SET TASK: Quote the text of every item below word for word, leaving out the pictures.

**********

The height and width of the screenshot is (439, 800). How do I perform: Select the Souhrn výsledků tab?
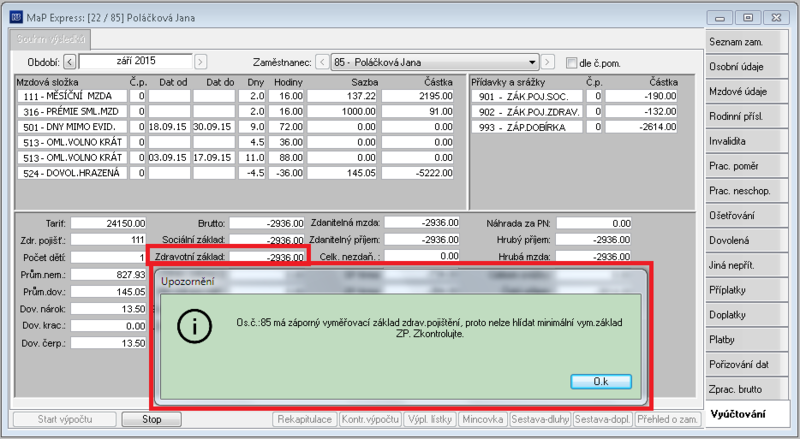tap(50, 39)
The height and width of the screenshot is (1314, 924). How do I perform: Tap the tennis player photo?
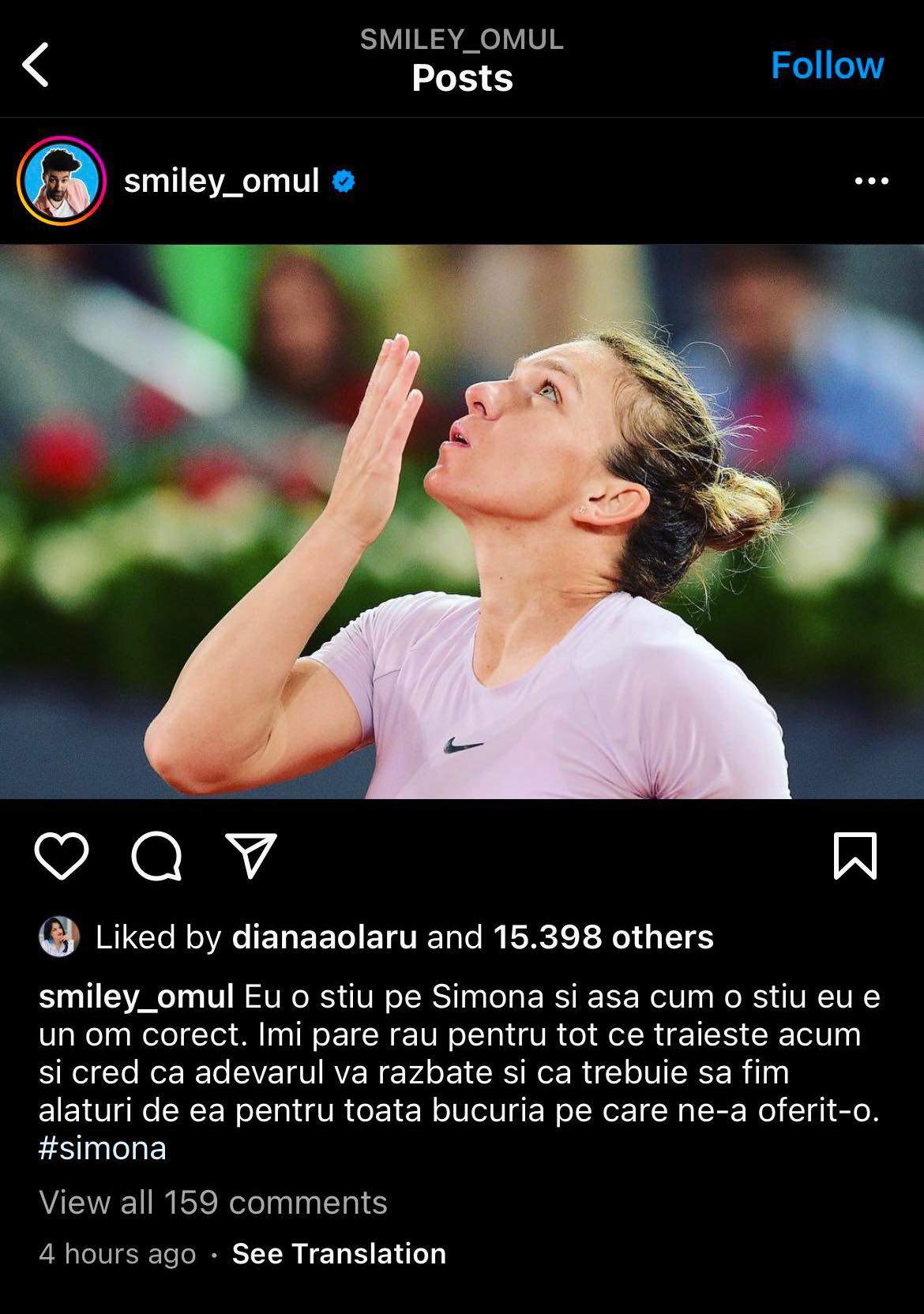coord(462,521)
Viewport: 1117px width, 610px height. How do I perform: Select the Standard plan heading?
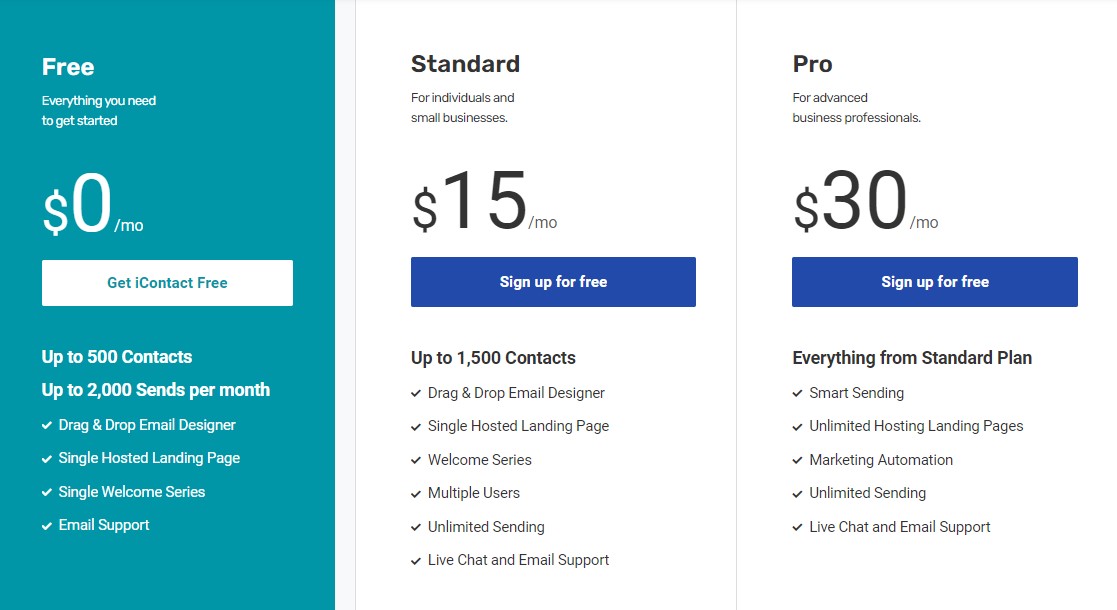[x=465, y=64]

**********

CORRECT OUTPUT:
The height and width of the screenshot is (439, 800). How do I perform: Select the Souhrn výsledků tab?
tap(50, 39)
The height and width of the screenshot is (1314, 924). How do I perform: Tap the tennis player photo?
coord(462,521)
Viewport: 1117px width, 610px height. How do I perform: Select the Standard plan heading?
[x=465, y=64]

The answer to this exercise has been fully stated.